The problem.
Format the data below as a numbered list with one line per item, leaving out any blank lines.

□ □ □ □

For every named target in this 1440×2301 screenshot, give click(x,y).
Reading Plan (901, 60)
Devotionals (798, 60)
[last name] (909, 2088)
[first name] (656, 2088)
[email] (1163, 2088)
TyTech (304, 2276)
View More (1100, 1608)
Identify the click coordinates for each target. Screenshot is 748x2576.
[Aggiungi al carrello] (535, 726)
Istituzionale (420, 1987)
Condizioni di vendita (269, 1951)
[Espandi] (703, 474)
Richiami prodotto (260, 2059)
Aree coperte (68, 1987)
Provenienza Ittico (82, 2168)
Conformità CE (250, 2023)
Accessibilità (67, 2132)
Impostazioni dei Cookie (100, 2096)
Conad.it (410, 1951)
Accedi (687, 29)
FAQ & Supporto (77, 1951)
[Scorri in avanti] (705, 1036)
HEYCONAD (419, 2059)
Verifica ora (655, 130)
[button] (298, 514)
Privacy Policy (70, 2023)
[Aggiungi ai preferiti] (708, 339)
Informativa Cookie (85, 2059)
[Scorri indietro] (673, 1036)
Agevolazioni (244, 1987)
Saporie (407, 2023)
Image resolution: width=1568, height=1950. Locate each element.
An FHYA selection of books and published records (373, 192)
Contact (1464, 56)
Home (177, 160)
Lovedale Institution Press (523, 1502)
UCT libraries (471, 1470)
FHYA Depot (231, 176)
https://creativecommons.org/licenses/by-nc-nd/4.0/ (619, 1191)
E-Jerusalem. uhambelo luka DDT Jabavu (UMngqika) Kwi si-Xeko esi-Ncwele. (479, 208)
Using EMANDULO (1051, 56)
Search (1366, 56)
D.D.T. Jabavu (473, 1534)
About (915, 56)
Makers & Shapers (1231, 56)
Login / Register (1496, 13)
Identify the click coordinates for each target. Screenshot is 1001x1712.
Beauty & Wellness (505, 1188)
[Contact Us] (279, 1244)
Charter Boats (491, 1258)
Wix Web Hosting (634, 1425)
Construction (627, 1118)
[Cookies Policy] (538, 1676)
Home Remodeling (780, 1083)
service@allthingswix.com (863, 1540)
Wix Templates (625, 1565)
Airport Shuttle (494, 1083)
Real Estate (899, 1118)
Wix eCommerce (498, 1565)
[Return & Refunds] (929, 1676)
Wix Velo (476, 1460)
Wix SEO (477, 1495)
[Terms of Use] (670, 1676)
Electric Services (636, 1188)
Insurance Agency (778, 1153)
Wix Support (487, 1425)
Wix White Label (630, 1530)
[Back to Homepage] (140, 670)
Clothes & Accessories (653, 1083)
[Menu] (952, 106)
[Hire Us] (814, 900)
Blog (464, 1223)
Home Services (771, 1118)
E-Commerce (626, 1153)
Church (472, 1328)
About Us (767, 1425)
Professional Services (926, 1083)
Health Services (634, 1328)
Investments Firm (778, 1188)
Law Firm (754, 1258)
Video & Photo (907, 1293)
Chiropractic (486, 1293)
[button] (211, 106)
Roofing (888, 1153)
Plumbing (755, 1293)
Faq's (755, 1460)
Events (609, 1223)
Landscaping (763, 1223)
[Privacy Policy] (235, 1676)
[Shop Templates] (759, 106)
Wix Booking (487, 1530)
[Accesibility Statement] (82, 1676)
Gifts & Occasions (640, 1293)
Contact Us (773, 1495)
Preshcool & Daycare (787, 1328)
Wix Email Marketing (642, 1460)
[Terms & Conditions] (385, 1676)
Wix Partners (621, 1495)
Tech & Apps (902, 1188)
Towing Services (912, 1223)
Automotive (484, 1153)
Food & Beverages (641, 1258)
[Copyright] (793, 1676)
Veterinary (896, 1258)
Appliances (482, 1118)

□ □ □ □

Response below.
1. For every named target in this 1440×2301 screenshot, give click(x,y).
2. Reading Plan (901, 60)
3. Devotionals (798, 60)
4. [last name] (909, 2088)
5. [first name] (656, 2088)
6. [email] (1163, 2088)
7. TyTech (304, 2276)
8. View More (1100, 1608)
9. Identify the click coordinates for each target. Screenshot is 748x2576.
10. [Aggiungi al carrello] (535, 726)
11. Istituzionale (420, 1987)
12. Condizioni di vendita (269, 1951)
13. [Espandi] (703, 474)
14. Richiami prodotto (260, 2059)
15. Aree coperte (68, 1987)
16. Provenienza Ittico (82, 2168)
17. Conformità CE (250, 2023)
18. Accessibilità (67, 2132)
19. Impostazioni dei Cookie (100, 2096)
20. Conad.it (410, 1951)
21. Accedi (687, 29)
22. FAQ & Supporto (77, 1951)
23. [Scorri in avanti] (705, 1036)
24. HEYCONAD (419, 2059)
25. Verifica ora (655, 130)
26. [button] (298, 514)
27. Privacy Policy (70, 2023)
28. [Aggiungi ai preferiti] (708, 339)
29. Informativa Cookie (85, 2059)
30. [Scorri indietro] (673, 1036)
31. Agevolazioni (244, 1987)
32. Saporie (407, 2023)
33. Image resolution: width=1568, height=1950. Locate each element.
34. An FHYA selection of books and published records (373, 192)
35. Contact (1464, 56)
36. Home (177, 160)
37. Lovedale Institution Press (523, 1502)
38. UCT libraries (471, 1470)
39. FHYA Depot (231, 176)
40. https://creativecommons.org/licenses/by-nc-nd/4.0/ (619, 1191)
41. E-Jerusalem. uhambelo luka DDT Jabavu (UMngqika) Kwi si-Xeko esi-Ncwele. (479, 208)
42. Using EMANDULO (1051, 56)
43. Search (1366, 56)
44. D.D.T. Jabavu (473, 1534)
45. About (915, 56)
46. Makers & Shapers (1231, 56)
47. Login / Register (1496, 13)
48. Identify the click coordinates for each target. Screenshot is 1001x1712.
49. Beauty & Wellness (505, 1188)
50. [Contact Us] (279, 1244)
51. Charter Boats (491, 1258)
52. Wix Web Hosting (634, 1425)
53. Construction (627, 1118)
54. [Cookies Policy] (538, 1676)
55. Home Remodeling (780, 1083)
56. service@allthingswix.com (863, 1540)
57. Wix Templates (625, 1565)
58. Airport Shuttle (494, 1083)
59. Real Estate (899, 1118)
60. Wix eCommerce (498, 1565)
61. [Return & Refunds] (929, 1676)
62. Wix Velo (476, 1460)
63. Wix SEO (477, 1495)
64. [Terms of Use] (670, 1676)
65. Electric Services (636, 1188)
66. Insurance Agency (778, 1153)
67. Wix Support (487, 1425)
68. Wix White Label (630, 1530)
69. [Back to Homepage] (140, 670)
70. Clothes & Accessories (653, 1083)
71. [Menu] (952, 106)
72. [Hire Us] (814, 900)
73. Blog (464, 1223)
74. Home Services (771, 1118)
75. E-Commerce (626, 1153)
76. Church (472, 1328)
77. About Us (767, 1425)
78. Professional Services (926, 1083)
79. Health Services (634, 1328)
80. Investments Firm (778, 1188)
81. Law Firm (754, 1258)
82. Video & Photo (907, 1293)
83. Chiropractic (486, 1293)
84. [button] (211, 106)
85. Roofing (888, 1153)
86. Plumbing (755, 1293)
87. Faq's (755, 1460)
88. Events (609, 1223)
89. Landscaping (763, 1223)
90. [Privacy Policy] (235, 1676)
91. [Shop Templates] (759, 106)
92. Wix Booking (487, 1530)
93. [Accesibility Statement] (82, 1676)
94. Gifts & Occasions (640, 1293)
95. Contact Us (773, 1495)
96. Preshcool & Daycare (787, 1328)
97. Wix Email Marketing (642, 1460)
98. [Terms & Conditions] (385, 1676)
99. Wix Partners (621, 1495)
100. Tech & Apps (902, 1188)
101. Towing Services (912, 1223)
102. Automotive (484, 1153)
103. Food & Beverages (641, 1258)
104. [Copyright] (793, 1676)
105. Veterinary (896, 1258)
106. Appliances (482, 1118)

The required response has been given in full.